> [Aim of the task] Everything from the line containing "Viewport: 975px width, 548px height." to the last line of the entries must be reproduced exactly, and nothing outside that range.

> [Records for this task]
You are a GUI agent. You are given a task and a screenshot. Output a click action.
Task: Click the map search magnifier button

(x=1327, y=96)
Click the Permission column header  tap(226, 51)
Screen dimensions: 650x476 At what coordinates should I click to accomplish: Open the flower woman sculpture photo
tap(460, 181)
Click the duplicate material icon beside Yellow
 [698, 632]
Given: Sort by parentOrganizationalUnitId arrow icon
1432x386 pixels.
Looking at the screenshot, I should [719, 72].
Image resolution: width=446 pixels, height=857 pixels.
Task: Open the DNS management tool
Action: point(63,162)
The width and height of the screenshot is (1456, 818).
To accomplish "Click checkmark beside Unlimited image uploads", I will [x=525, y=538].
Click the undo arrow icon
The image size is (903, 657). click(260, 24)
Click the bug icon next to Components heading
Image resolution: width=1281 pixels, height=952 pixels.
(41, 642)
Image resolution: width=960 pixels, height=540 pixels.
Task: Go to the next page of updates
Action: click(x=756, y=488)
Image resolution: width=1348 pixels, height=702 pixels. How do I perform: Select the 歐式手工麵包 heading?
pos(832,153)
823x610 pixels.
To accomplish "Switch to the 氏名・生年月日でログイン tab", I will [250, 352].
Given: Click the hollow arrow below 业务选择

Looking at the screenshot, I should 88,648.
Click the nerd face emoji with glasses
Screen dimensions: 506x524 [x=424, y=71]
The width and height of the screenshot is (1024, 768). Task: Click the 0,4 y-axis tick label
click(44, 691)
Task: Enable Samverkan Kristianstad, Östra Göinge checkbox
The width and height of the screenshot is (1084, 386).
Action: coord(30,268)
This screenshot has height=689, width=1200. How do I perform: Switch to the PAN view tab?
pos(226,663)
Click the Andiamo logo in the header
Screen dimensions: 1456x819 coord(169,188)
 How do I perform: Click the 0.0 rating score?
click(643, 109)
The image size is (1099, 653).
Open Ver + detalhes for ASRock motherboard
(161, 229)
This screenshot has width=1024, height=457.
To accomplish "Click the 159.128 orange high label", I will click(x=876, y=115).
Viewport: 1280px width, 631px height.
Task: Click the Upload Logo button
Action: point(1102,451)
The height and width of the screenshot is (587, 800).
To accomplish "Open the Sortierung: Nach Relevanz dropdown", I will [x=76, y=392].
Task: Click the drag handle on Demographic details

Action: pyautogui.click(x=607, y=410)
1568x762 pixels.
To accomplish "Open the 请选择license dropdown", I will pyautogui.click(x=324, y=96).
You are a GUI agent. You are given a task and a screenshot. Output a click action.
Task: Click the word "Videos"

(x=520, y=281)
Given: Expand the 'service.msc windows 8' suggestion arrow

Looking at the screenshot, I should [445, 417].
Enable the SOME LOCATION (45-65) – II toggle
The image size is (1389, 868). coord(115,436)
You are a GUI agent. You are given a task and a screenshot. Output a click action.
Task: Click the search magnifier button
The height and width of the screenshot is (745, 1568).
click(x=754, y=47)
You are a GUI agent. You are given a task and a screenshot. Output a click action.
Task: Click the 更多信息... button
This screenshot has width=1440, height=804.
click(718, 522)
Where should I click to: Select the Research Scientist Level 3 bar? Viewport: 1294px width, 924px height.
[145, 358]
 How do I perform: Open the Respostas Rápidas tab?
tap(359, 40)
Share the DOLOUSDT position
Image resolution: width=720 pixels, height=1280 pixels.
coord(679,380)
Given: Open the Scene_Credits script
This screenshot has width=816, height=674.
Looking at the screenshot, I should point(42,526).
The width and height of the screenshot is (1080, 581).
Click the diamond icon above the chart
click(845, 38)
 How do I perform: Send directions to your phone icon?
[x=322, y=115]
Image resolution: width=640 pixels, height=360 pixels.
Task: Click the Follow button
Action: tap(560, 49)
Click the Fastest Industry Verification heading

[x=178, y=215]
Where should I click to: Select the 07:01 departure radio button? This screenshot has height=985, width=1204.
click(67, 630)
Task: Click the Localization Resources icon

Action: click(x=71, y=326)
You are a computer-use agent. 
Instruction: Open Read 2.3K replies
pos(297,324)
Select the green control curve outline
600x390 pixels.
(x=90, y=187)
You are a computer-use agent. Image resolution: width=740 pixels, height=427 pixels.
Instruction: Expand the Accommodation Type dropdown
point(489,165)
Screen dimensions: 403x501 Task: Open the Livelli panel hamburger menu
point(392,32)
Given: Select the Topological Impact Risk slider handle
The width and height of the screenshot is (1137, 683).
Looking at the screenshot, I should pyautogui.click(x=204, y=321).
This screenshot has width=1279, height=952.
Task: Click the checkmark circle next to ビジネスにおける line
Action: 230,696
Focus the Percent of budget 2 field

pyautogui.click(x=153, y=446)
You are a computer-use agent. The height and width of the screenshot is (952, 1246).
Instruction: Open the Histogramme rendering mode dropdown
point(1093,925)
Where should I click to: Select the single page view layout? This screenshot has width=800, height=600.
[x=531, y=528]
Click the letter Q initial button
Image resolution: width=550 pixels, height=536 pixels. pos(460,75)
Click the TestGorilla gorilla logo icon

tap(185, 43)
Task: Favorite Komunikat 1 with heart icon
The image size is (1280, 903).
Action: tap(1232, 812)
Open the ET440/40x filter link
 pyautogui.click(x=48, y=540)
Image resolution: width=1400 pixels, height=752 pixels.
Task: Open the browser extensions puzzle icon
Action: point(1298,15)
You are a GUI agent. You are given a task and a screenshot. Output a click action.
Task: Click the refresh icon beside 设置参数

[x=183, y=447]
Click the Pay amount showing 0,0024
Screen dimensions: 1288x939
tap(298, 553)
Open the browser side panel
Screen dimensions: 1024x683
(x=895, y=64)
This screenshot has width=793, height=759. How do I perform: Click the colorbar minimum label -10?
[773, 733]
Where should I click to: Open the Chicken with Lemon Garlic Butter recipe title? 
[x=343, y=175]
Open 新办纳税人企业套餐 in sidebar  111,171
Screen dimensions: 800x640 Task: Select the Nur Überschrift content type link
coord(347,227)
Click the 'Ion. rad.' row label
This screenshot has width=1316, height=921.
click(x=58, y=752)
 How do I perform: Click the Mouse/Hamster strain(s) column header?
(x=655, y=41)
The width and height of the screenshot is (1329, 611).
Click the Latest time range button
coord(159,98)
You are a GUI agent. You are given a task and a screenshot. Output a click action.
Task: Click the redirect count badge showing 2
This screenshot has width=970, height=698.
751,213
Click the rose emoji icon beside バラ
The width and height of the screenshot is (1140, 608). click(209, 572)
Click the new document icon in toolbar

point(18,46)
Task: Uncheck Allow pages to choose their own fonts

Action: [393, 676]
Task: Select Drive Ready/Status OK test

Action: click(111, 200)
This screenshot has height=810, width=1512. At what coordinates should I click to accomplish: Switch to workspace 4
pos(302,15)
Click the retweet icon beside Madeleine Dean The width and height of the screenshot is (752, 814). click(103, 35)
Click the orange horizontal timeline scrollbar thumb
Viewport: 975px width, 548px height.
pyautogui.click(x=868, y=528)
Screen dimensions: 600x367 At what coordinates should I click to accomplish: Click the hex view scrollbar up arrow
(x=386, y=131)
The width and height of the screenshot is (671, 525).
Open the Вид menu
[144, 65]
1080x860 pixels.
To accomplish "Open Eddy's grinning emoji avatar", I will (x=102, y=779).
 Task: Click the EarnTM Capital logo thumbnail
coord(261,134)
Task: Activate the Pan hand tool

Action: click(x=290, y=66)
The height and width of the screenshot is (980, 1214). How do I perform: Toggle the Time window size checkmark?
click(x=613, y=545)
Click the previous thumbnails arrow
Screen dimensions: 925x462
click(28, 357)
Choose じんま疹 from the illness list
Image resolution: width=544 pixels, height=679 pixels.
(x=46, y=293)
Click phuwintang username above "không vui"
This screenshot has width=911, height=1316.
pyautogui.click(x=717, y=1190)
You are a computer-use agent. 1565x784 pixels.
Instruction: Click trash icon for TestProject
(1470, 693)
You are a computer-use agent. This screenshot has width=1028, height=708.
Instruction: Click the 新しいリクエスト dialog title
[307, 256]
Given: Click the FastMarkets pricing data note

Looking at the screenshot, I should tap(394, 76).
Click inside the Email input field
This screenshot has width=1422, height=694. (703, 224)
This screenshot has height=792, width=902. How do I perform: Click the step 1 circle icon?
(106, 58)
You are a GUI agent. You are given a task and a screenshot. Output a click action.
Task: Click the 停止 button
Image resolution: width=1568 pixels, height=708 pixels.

> [Solution]
Viewport: 975px width, 548px height.
pyautogui.click(x=868, y=528)
Screen dimensions: 600x367 At what coordinates should I click to accomplish: Click the hex view scrollbar up arrow
(x=386, y=131)
The width and height of the screenshot is (671, 525).
Open the Вид menu
[144, 65]
1080x860 pixels.
To accomplish "Open Eddy's grinning emoji avatar", I will (x=102, y=779).
 Task: Click the EarnTM Capital logo thumbnail
coord(261,134)
Task: Activate the Pan hand tool

Action: click(x=290, y=66)
The height and width of the screenshot is (980, 1214). How do I perform: Toggle the Time window size checkmark?
click(x=613, y=545)
Click the previous thumbnails arrow
Screen dimensions: 925x462
click(28, 357)
Choose じんま疹 from the illness list
Image resolution: width=544 pixels, height=679 pixels.
(x=46, y=293)
Click phuwintang username above "không vui"
This screenshot has width=911, height=1316.
pyautogui.click(x=717, y=1190)
You are a computer-use agent. 1565x784 pixels.
Instruction: Click trash icon for TestProject
(1470, 693)
You are a computer-use agent. This screenshot has width=1028, height=708.
Instruction: Click the 新しいリクエスト dialog title
[307, 256]
Given: Click the FastMarkets pricing data note

Looking at the screenshot, I should tap(394, 76).
Click inside the Email input field
This screenshot has width=1422, height=694. (703, 224)
This screenshot has height=792, width=902. How do I perform: Click the step 1 circle icon?
(106, 58)
You are a GUI agent. You are given a task and a screenshot. Output a click action.
Task: Click the 停止 button
Image resolution: width=1568 pixels, height=708 pixels.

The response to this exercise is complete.